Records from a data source
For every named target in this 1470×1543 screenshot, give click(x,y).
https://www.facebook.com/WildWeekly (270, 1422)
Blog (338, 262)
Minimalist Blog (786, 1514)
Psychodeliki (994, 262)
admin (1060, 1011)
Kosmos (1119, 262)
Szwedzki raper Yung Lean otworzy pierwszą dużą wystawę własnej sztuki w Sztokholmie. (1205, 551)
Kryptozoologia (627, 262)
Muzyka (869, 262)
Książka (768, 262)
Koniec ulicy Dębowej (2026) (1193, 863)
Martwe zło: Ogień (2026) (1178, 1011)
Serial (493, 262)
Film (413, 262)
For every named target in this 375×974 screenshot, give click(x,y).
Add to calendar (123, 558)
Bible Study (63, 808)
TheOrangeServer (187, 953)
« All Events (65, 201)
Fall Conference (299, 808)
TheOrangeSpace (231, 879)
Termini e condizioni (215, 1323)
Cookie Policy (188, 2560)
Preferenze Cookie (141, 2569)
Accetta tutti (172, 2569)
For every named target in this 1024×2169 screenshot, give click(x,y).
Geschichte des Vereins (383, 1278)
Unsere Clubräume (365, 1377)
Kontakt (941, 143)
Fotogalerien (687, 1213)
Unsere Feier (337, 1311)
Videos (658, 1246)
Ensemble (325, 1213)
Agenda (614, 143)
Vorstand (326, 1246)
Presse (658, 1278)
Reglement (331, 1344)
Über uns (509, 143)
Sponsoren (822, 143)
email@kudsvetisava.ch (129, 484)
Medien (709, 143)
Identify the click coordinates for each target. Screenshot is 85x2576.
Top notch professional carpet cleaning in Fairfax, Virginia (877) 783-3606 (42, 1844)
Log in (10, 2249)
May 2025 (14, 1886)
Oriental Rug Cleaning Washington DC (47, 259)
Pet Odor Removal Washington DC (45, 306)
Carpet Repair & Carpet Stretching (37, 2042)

* **WHAT YOU ARE ASKED TO DO**: Going through the data above, return each line with the word "Washington".

* **TASK RESPONSE**:
Oriental Rug Cleaning Washington DC (47, 259)
Pet Odor Removal Washington DC (45, 306)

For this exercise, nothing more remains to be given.